Physiology and Integrative Medical Biology Track
Physiology is the dynamic study of life. A physiologist investigates how biological structures and machines work at the molecular, cellular, organ, or organ system level. Because a physiologist also explores normal human body functions, research in physiology is closely intertwined with medicine: understanding and remediating human disease.
The Physiology and Integrative Medical Biology Track is designed to provide an educational environment in cell, systems, and integrative physiology. This Track is a home base for developing interdisciplinary approaches to understanding normal biology and the biology of disease states. The future of medical biology is to understand not only human genes and the proteins they encode, but also integrated to produce the specific functions displayed by the wide array of cells, tissues and organs. This integrative biological approach ranges from single molecules to the whole body. Studying complex living organisms is often the best way - and in some cases, the only way - to understand dynamic biological processes. Training in integrative approaches to understand the biology of organisms includes the study of disease-causing genes in the pathophysiology of disease. An integrated approach to disease is crucial to discover new therapies as well as the effects of therapy on disease.

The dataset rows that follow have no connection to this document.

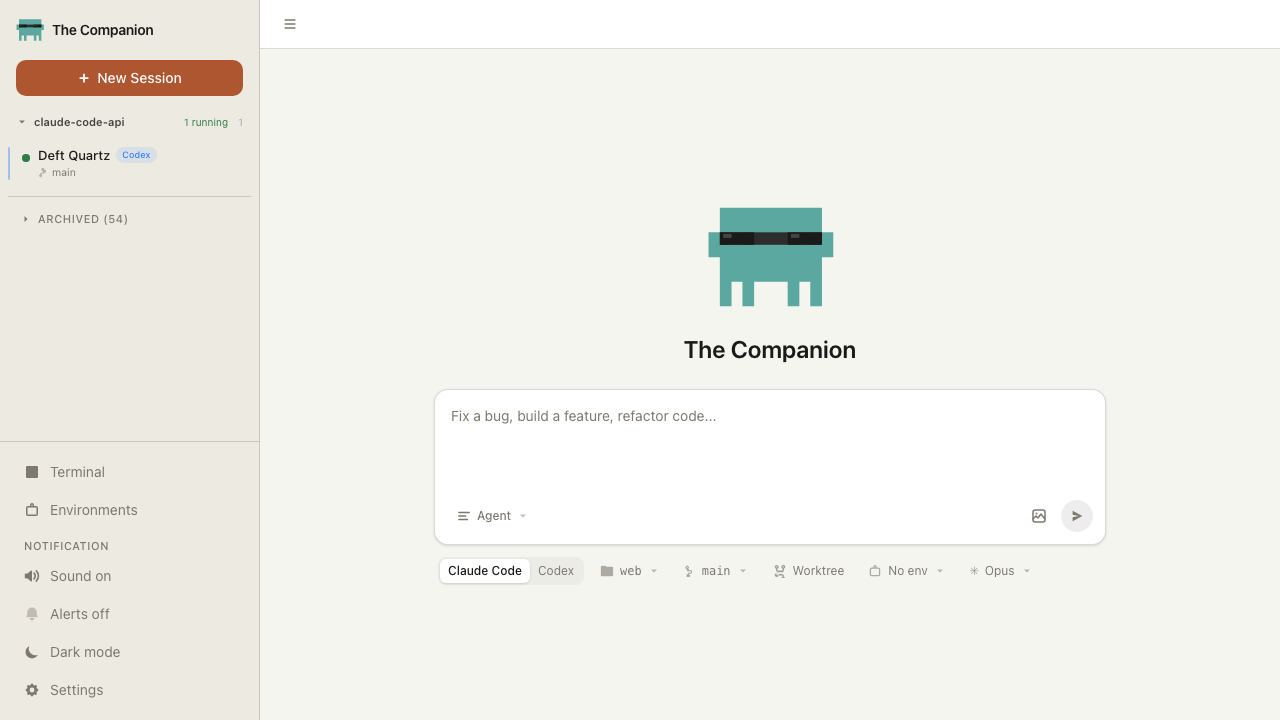
Task: Click the hamburger sidebar toggle icon
Action: point(290,24)
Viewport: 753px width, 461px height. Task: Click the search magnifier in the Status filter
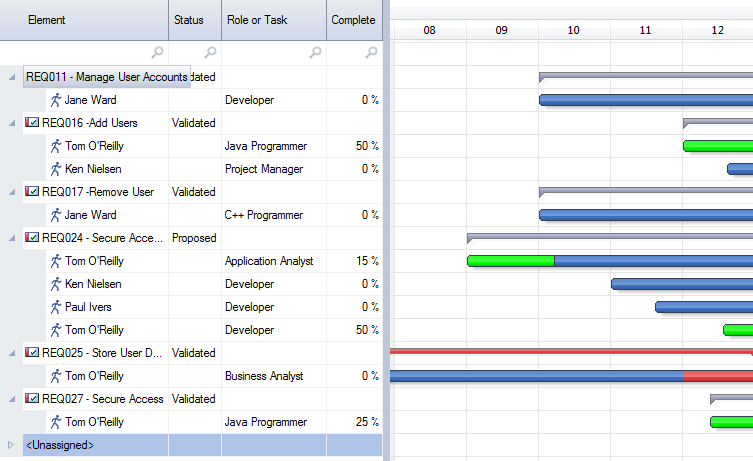tap(210, 52)
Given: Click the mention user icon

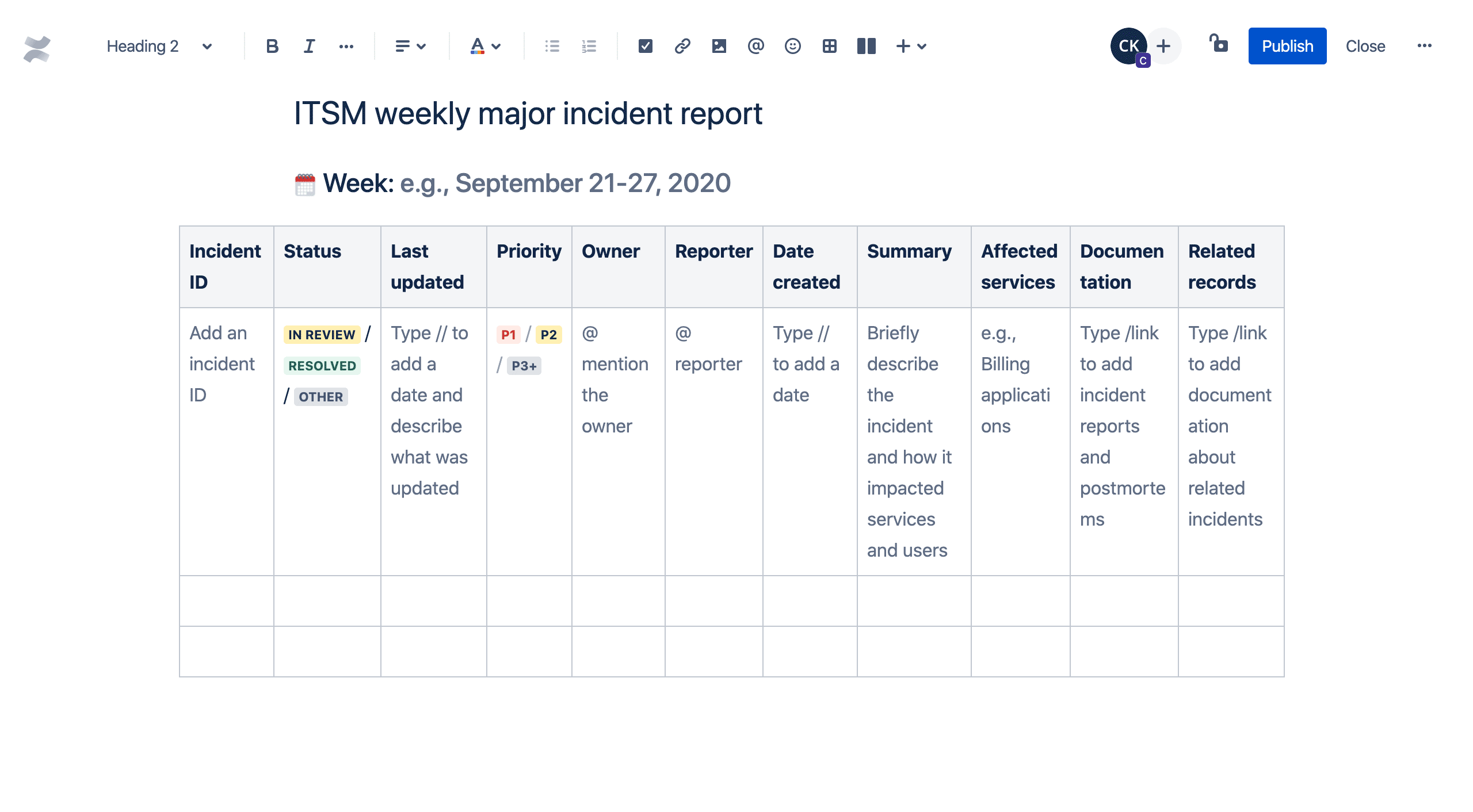Looking at the screenshot, I should coord(756,45).
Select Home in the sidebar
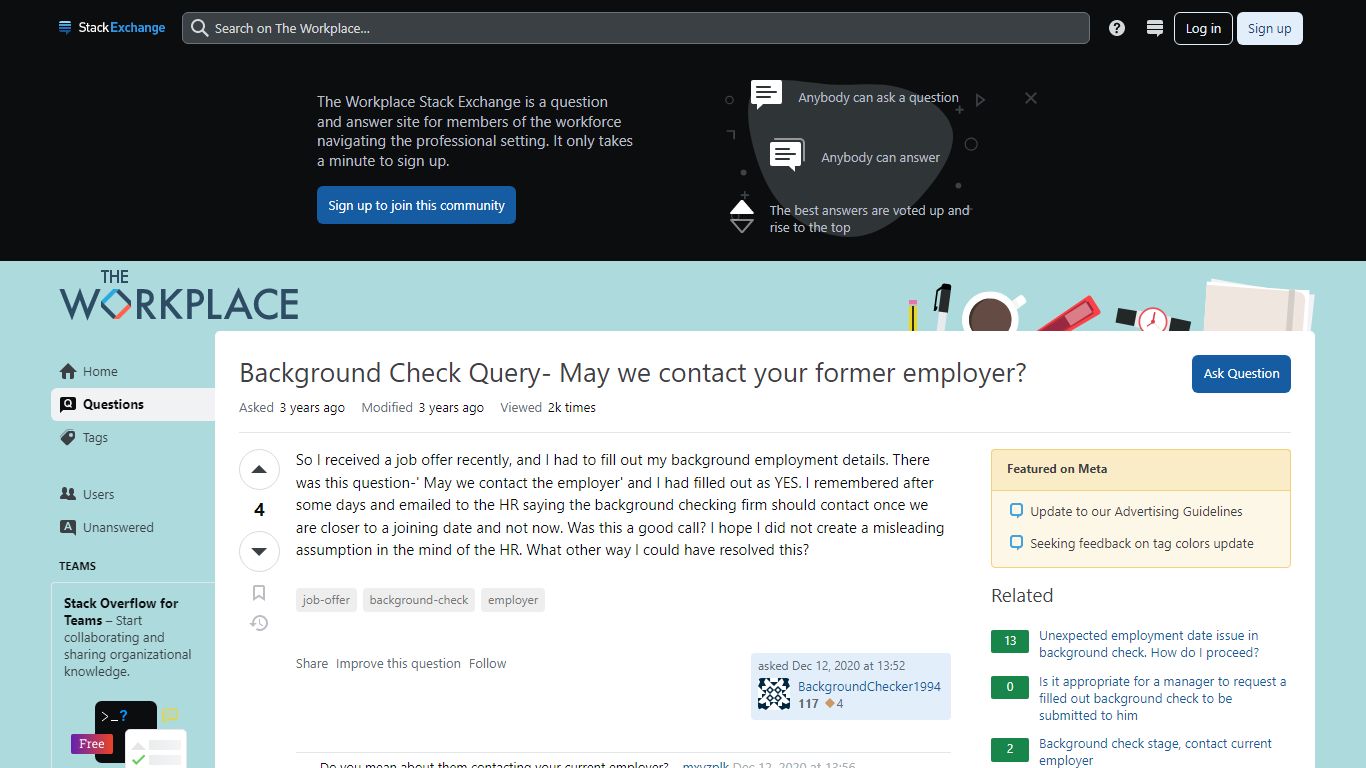Image resolution: width=1366 pixels, height=768 pixels. coord(68,371)
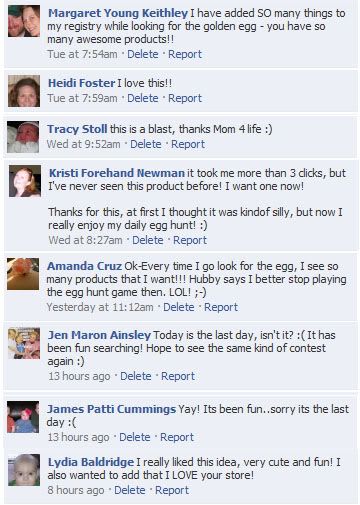Delete Amanda Cruz's egg hunt comment

coord(179,307)
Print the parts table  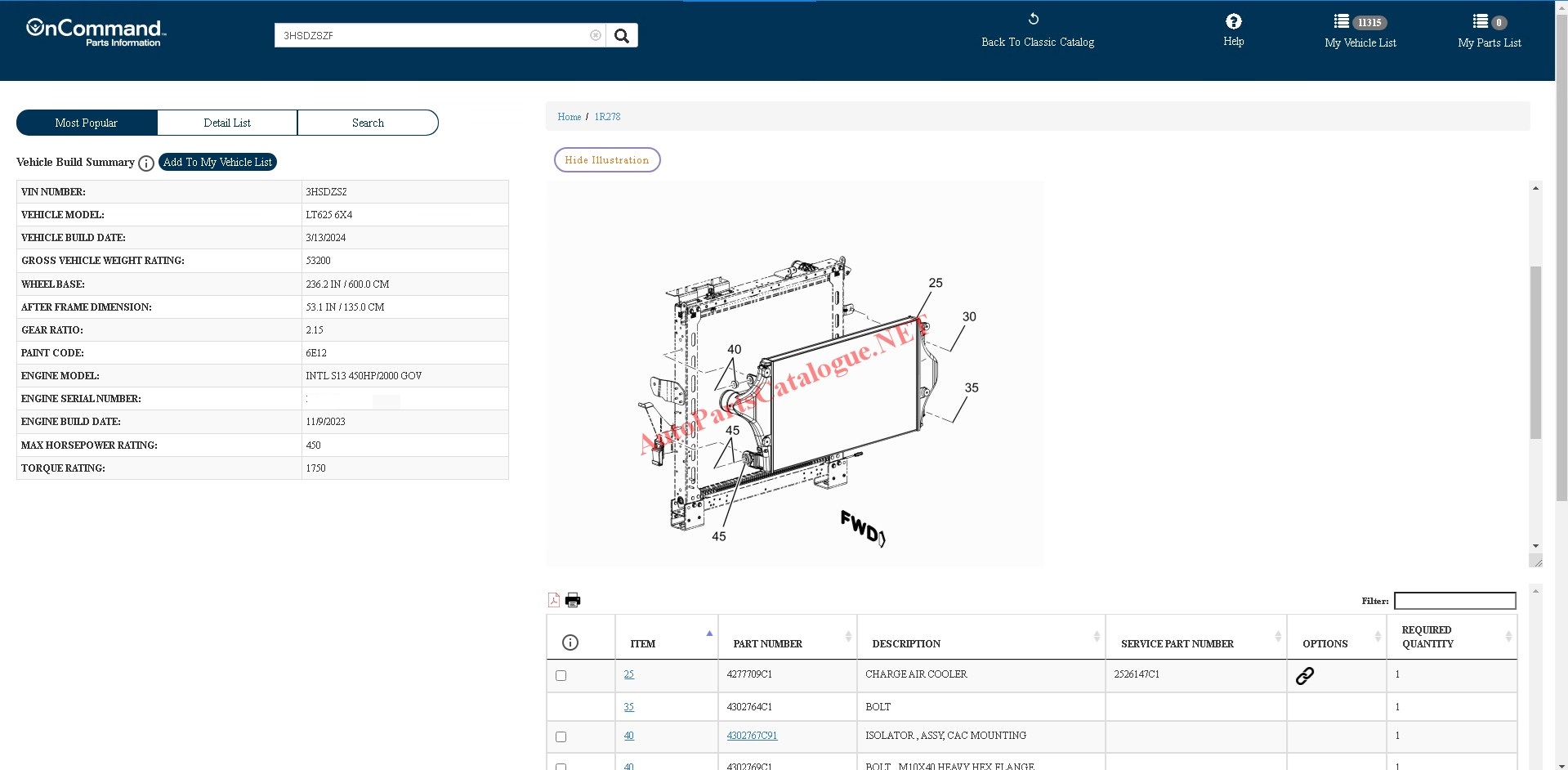[x=573, y=600]
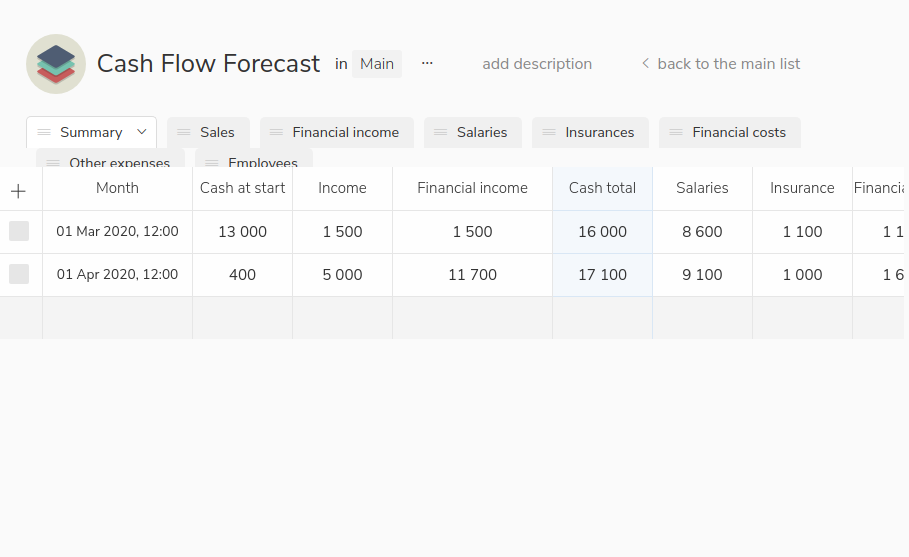Click the back arrow chevron icon

coord(645,64)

Faculty of the Track consists of scientists with a wide range of research interests. Students in the Track will receive training in modern concepts and techniques to understand the biology of organisms and the roles of disease-causing genes in the pathophysiology of disease. This multidimensional Track includes activities in integrative and systems physiology, pathophysiology, pharmacology, translational research, small animal physiology, biomedical engineering, and biophysics. The Track also integrates information from genetics, functional genomics and functional proteomics into whole animal and human biology.